# rider surge manipulation



## jrboy (Sep 14, 2015)

rider surge manipulation has become prevalent in recent weeks. the rider knows that the surge lasts about 10 min. so they have told me that they wait it out. i expect it to surge when there is high demand (1:45 to 2:20 am). i stay on rider app till it surges. if it surges i go online, if surge ends and i still see people hanging out in front of bars i go offline. rider surge manipulation is unacceptable. at least in my car it is.


----------



## BostonBarry (Aug 31, 2015)

How is waiting for surge to drop manipulation? It's the whole point of surge. Those willing to pay extra do, and those who can wait, wait.


----------



## jrboy (Sep 14, 2015)

i too used to think like you until uber called it surge manipulation when drivers decide to wait for the surge.


----------



## BostonBarry (Aug 31, 2015)

Uh huh. Except if drivers suddenly logon in a surge zone the surge quickly drops....not saying you aren't possibly right but having a hard time seeing this from your POV.


----------



## merkurfan (Jul 20, 2015)

jrboy said:


> rider surge manipulation has become prevalent in recent weeks. the rider knows that the surge lasts about 10 min. so they have told me that they wait it out. i expect it to surge when there is high demand (1:45 to 2:20 am). i stay on rider app till it surges. if it surges i go online, if surge ends and i still see people hanging out in front of bars i go offline. rider surge manipulation is unacceptable. at least in my car it is.


isn't it ironic? don't ya think?

you are manipulating the surge too.


----------



## Bigman (Sep 22, 2015)

ok, I hear what yall are saying. How in the world can you have your phone off and know when ube3r is surging. I've been driving for about 1o months and would love to know when surge is on without turning on my phone, i'll, confused
please help me understand.


----------



## merkurfan (Jul 20, 2015)

Bigman said:


> ok, I hear what yall are saying. How in the world can you have your phone off and know when ube3r is surging. I've been driving for about 1o months and would love to know when surge is on without turning on my phone, i'll, confused
> please help me understand.


go off line on partner app. log in to passanger app and watch the map.


----------



## Nooa (Dec 30, 2014)

jrboy said:


> rider surge manipulation has become prevalent in recent weeks. the rider knows that the surge lasts about 10 min. so they have told me that they wait it out. i expect it to surge when there is high demand (1:45 to 2:20 am). i stay on rider app till it surges. if it surges i go online, if surge ends and i still see people hanging out in front of bars i go offline. rider surge manipulation is unacceptable. at least in my car it is.


I do this as well.

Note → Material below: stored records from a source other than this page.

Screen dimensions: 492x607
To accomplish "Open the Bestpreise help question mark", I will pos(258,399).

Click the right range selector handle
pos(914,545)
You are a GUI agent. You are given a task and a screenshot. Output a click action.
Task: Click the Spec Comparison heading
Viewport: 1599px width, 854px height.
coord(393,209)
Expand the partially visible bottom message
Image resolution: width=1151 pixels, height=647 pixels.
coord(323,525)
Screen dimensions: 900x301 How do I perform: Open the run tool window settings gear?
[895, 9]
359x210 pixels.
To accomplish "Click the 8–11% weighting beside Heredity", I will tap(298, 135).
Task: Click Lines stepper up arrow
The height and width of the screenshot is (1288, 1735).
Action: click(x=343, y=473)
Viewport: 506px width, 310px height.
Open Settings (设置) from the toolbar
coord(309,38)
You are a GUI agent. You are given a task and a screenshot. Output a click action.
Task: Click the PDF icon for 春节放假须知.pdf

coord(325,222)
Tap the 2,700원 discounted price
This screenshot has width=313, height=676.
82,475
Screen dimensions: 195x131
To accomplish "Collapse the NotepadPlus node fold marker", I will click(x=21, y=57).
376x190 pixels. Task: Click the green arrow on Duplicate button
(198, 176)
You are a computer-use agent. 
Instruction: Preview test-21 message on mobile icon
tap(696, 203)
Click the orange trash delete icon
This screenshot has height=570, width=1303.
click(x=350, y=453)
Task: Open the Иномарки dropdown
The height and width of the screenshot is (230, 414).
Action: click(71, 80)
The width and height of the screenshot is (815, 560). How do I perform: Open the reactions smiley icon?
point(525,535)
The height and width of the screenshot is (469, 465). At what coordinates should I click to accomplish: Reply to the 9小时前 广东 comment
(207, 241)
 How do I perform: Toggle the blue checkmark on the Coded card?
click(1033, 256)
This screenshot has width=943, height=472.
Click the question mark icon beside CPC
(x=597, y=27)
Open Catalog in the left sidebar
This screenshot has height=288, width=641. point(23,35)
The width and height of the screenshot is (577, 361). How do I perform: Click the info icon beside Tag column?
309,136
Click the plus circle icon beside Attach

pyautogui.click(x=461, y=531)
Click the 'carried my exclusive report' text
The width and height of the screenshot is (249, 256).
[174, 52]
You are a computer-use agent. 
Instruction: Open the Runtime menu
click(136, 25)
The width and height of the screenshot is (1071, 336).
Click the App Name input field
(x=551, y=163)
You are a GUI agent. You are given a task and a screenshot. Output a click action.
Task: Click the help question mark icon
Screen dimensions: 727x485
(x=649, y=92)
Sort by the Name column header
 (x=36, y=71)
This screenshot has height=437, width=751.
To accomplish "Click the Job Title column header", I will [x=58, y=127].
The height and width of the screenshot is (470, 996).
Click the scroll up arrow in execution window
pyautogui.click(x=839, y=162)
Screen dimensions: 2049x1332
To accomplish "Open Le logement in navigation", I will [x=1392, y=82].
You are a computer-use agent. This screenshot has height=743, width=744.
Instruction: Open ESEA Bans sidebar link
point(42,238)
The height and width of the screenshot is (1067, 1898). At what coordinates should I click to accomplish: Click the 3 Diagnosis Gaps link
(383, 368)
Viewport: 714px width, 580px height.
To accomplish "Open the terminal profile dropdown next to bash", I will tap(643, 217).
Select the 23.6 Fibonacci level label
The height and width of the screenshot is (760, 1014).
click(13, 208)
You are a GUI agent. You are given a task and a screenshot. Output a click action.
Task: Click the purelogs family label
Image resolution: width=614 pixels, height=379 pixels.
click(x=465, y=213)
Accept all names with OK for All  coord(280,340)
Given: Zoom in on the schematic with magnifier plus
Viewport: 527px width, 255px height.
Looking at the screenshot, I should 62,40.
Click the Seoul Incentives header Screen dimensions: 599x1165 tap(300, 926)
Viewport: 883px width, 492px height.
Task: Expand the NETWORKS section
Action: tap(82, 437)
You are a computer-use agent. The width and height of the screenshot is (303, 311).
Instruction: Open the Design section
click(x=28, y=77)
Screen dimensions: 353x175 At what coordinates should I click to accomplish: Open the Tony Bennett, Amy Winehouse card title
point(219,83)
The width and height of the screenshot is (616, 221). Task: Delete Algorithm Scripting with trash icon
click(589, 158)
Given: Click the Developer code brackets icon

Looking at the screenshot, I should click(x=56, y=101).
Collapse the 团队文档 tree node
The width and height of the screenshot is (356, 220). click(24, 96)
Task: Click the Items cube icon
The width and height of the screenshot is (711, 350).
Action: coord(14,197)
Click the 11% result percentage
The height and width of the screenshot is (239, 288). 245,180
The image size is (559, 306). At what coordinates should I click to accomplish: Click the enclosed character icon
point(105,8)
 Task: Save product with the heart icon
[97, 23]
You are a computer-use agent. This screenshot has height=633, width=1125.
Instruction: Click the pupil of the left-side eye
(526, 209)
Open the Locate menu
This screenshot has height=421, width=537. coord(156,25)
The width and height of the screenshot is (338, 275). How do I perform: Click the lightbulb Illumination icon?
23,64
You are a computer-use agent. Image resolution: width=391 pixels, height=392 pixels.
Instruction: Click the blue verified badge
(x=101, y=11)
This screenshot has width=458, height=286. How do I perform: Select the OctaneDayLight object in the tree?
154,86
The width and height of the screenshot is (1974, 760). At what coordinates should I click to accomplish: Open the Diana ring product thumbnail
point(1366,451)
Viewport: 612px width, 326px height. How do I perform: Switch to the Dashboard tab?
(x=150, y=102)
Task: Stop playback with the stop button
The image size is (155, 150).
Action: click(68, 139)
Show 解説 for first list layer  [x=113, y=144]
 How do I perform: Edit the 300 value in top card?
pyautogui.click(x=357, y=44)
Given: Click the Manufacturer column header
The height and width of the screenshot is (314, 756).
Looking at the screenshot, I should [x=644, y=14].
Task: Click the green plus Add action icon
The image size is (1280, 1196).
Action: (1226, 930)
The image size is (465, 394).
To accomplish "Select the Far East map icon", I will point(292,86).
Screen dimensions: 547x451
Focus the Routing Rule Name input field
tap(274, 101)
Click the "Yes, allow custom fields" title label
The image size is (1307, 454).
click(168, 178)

If I am in surge & no one books then surge drops I log off for @ least 10-15 minutes. If they wanna wait till surge ends they can wait a little longer IMO . If we all did this people would start booking when the surge is on . 
I've also seen people book just outside surge then call you & say oh I entered the wrong address im @ this address (surge area). I cancel them & tell them use the right address.


----------



## jrboy (Sep 14, 2015)

merkurfan said:


> isn't it ironic? don't ya think?
> 
> you are manipulating the surge too.


yes uber does call it manipulation if you as an "ic" decide that you expect a surge when there is high demand. the benefit of being a ic is to be able to work when you want. if the rider can wait out the surge, i should be able to go offline when surge ends.


----------



## jetboatjohnny (Jan 21, 2015)

I do it every Saturday night when it turns orange I turn my app off.


----------



## ATL2SD (Aug 16, 2015)

Bigman said:


> ok, I hear what yall are saying. How in the world can you have your phone off and know when ube3r is surging. I've been driving for about 1o months and would love to know when surge is on without turning on my phone, i'll, confused
> please help me understand.


Lmfao!!!


----------